### WHAT IS NEEDED
Scan the material below for lines with the word "announcement" and reply with how many there are, nothing else.
-- Opening Marker --
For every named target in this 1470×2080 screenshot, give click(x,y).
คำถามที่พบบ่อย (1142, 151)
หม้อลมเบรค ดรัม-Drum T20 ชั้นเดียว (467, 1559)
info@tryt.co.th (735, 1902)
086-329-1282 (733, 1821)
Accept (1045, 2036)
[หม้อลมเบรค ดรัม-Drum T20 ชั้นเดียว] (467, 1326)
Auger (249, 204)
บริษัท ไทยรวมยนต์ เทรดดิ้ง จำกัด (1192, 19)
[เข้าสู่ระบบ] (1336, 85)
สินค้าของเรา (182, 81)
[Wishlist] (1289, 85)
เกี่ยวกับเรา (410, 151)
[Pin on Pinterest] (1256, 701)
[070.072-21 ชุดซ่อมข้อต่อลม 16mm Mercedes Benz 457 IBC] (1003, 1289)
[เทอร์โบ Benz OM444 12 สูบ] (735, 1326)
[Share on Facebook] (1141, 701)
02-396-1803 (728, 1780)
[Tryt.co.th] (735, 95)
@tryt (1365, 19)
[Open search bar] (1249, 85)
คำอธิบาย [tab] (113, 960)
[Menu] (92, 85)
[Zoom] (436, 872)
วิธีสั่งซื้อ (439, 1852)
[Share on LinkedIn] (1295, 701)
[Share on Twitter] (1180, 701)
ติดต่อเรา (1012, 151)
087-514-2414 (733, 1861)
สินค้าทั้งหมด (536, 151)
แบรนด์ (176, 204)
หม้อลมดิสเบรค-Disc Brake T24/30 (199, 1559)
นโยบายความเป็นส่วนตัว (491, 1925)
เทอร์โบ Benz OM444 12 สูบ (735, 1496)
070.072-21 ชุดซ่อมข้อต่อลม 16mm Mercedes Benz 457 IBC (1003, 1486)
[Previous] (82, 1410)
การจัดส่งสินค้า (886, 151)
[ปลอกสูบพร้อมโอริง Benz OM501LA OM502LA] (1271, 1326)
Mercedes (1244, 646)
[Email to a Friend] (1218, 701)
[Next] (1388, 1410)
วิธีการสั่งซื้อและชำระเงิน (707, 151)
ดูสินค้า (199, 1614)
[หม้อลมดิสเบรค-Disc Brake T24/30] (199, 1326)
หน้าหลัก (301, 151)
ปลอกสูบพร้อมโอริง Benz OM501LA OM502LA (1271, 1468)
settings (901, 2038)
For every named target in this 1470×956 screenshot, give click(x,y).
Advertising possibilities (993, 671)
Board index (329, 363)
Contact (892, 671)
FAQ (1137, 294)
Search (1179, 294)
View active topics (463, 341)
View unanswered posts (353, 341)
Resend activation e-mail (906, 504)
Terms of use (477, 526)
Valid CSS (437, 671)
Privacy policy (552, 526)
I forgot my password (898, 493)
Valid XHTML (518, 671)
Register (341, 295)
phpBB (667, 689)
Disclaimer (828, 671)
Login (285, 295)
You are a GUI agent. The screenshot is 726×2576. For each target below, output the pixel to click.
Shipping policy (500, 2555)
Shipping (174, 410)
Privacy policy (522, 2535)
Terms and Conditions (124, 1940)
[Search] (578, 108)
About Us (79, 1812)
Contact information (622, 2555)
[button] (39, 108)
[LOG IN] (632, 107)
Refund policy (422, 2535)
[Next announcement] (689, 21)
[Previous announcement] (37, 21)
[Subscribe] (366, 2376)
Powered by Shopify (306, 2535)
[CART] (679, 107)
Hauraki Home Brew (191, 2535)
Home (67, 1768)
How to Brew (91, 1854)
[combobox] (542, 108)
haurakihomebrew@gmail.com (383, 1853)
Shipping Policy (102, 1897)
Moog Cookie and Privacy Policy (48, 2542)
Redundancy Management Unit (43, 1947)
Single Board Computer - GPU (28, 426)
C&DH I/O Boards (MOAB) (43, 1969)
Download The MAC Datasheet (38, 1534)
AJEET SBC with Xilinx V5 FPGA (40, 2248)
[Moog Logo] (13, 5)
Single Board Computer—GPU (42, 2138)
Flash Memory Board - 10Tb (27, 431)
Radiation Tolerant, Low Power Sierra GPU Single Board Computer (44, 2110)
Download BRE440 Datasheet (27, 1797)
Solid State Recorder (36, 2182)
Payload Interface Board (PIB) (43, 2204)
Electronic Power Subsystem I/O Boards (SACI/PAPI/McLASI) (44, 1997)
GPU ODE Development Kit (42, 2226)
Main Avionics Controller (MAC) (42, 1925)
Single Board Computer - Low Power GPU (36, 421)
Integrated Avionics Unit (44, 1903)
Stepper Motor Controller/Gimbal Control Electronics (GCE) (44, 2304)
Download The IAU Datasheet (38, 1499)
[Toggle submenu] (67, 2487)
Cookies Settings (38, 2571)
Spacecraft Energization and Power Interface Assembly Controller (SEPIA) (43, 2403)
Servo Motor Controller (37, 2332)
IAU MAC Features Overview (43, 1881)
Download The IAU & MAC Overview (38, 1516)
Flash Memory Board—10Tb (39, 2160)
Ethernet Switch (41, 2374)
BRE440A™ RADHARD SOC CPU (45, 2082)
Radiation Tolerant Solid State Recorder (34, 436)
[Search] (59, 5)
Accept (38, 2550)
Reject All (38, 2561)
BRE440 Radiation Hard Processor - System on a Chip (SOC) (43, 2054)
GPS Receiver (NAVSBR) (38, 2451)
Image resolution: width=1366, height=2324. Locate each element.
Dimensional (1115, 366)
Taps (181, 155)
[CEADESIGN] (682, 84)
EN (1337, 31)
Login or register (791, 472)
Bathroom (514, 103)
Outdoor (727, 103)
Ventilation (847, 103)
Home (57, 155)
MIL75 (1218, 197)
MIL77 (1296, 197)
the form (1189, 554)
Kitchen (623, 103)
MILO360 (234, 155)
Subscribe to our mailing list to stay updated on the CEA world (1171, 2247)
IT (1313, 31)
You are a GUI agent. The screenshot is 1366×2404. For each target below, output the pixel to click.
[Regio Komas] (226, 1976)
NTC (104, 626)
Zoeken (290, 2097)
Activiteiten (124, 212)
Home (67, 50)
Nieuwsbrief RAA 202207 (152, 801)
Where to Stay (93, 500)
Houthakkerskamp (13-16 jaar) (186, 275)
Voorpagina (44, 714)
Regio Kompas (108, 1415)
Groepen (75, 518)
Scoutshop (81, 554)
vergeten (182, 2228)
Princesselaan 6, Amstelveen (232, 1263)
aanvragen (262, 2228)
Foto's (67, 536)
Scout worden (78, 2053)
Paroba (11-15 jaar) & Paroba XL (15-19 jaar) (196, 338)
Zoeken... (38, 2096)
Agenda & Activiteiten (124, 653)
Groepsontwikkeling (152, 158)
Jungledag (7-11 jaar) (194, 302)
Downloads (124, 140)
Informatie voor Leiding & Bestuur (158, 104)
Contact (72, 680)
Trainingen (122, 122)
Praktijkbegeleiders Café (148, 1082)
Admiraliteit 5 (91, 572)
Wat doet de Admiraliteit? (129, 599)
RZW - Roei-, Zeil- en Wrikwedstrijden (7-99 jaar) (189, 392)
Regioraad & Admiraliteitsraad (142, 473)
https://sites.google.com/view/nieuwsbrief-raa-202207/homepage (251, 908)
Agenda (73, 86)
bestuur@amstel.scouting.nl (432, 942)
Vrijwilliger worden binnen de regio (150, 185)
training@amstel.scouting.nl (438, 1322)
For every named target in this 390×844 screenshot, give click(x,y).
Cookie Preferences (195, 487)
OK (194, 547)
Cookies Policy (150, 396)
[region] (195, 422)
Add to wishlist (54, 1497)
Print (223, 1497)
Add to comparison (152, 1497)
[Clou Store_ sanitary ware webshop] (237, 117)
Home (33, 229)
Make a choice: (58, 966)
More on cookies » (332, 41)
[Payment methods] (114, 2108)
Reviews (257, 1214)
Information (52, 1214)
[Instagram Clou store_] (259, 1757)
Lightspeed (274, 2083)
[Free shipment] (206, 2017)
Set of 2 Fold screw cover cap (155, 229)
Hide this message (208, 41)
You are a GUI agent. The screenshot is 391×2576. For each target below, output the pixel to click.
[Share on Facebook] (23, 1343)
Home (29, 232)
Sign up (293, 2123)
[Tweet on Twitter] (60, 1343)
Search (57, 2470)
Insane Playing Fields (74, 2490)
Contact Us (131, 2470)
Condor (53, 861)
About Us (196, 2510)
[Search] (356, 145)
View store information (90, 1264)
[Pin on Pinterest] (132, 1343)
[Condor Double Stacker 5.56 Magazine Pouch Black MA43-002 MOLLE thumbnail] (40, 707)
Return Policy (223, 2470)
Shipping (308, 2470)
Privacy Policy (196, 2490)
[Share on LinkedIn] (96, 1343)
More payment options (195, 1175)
-- Closing Marker --
### TASK RESPONSE
2